Heinrich Sülzau zog seine Taschenuhr aus der Weste. Es war punkt Sechs abends. Das Tintenfass wurde geschlossen, der Federhalter auf die Ablage platziert, die unbearbeiteten Dokumente links drapiert und die bearbeiteten rechts, das Stempelkissen geschlossen und die Amtsstempel im Tresor verwahrt. Feierabend. Die Ärmelschoner wurden entfernt und das dunkel karierte Jackett angezogen.

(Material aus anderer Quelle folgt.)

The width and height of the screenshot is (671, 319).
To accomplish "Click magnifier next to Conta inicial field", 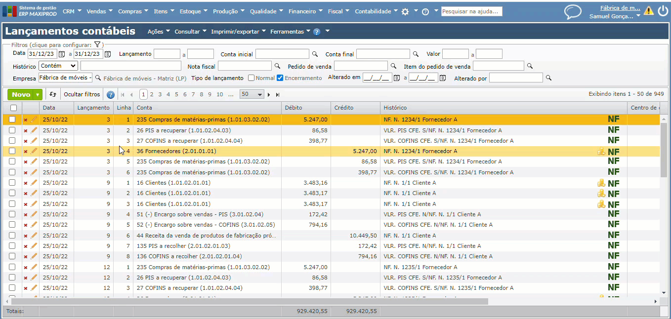I will click(x=315, y=54).
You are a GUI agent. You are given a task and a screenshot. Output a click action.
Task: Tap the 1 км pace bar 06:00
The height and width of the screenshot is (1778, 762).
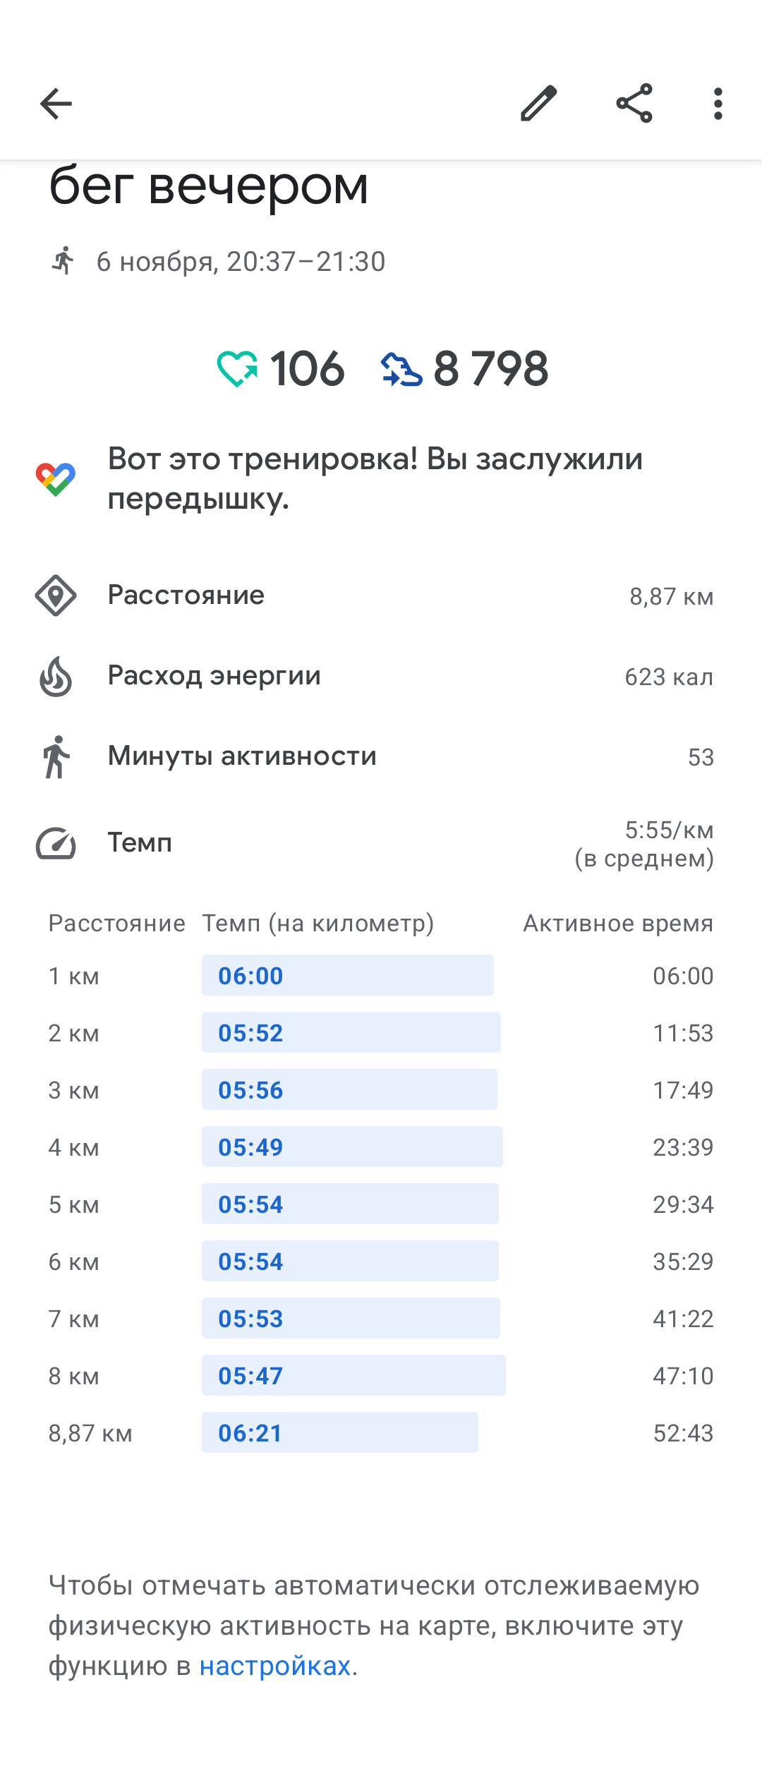click(x=348, y=975)
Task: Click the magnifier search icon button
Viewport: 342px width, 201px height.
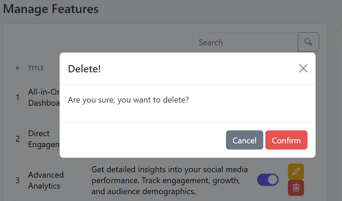Action: tap(308, 42)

Bei einem Blick in den Spiegel richtete er mit einem Kamm das Haar zwirbelte mit Spucke den Schnurrbart in Form und richtete den Schlips. Zum Schluss wanderte das Monokel in die Höhle des rechten Auges.
Mit einer Aktentasche verließ er sein Büro, seine Residenz als Sekretär des Amtsbereichs zur Vergabe von Ausschankkonzessionen in der ersten Etage des Kanzleihauses in der Großen Meißner Straße 15, dem Gebäude, wo seit einigen Monaten die Amtshauptmannschaft Dresden-Neustadt ihren Sitz hat. Dem Pförtner nickte er zu und trat hocherhobenen Hauptes aus dem Haus. Auf der Straße empfing ihn die frühabendliche Wärme des Sommers 1913, die von der Hitze des Tages noch nicht viel eingebüßt hatte.

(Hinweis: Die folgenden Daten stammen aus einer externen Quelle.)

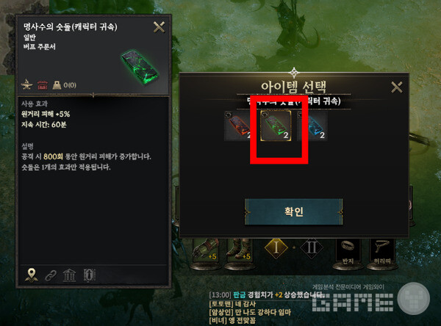Open the 반지 ring slot
This screenshot has height=326, width=441.
[x=348, y=252]
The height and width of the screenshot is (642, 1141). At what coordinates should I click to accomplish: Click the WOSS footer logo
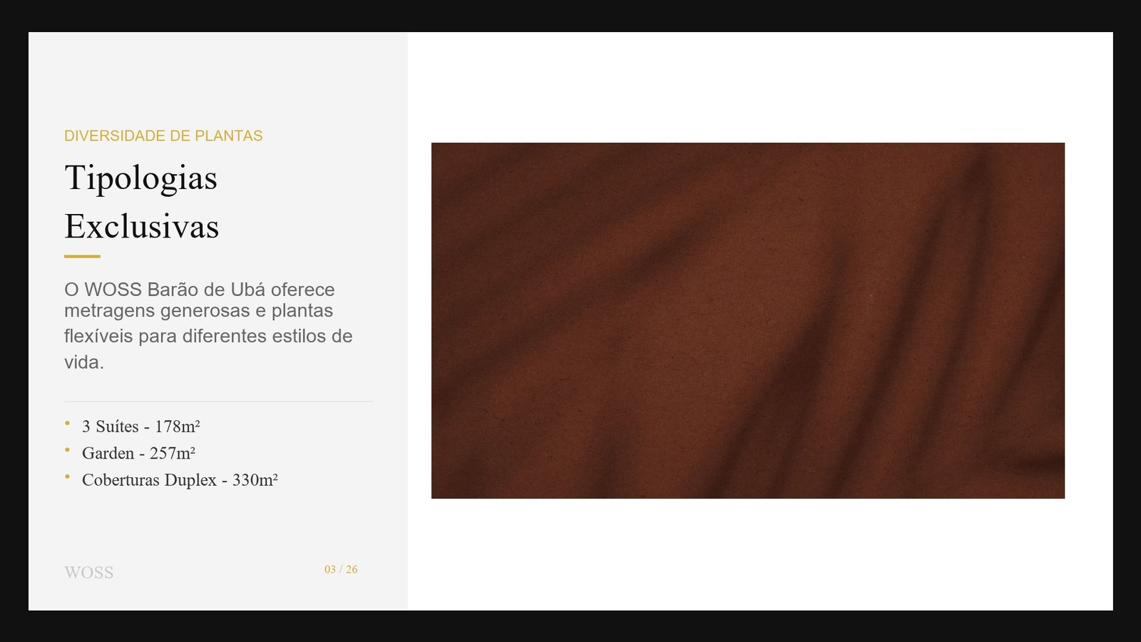point(89,573)
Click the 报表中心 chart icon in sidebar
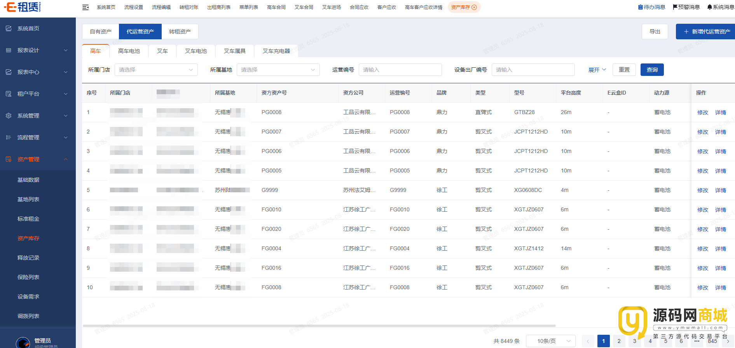 click(9, 72)
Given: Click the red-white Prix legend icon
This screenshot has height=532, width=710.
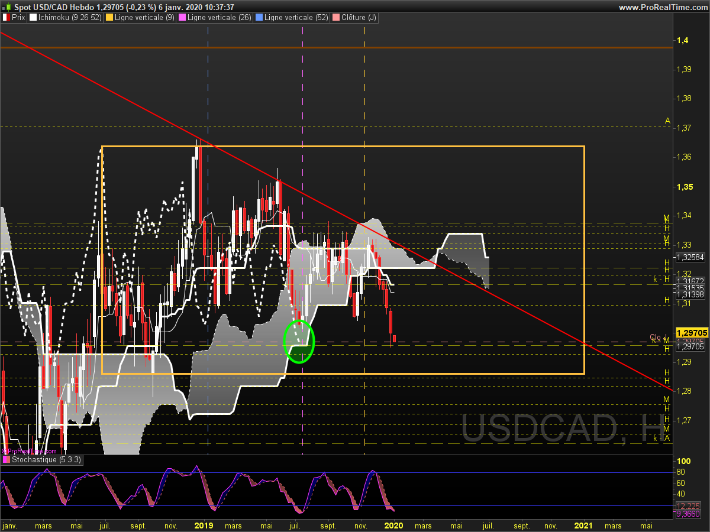Looking at the screenshot, I should [x=6, y=18].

Die Verwaltungsbehörde der Neustadt und Umgebung
Neben dem Rathaus gegenüber am Neustädter Markt, einer untergeordneten Behörde der autonomen Dresdner Stadtverwaltung, war die Amtshauptmannschaft Dresden-Neustadt, die unterste Verwaltungsbehörde in der Struktur des Königreiches Sachsen, untergebracht. Die Stadt Dresden war „exemt“, d.h. sie war eine selbständige Kommune.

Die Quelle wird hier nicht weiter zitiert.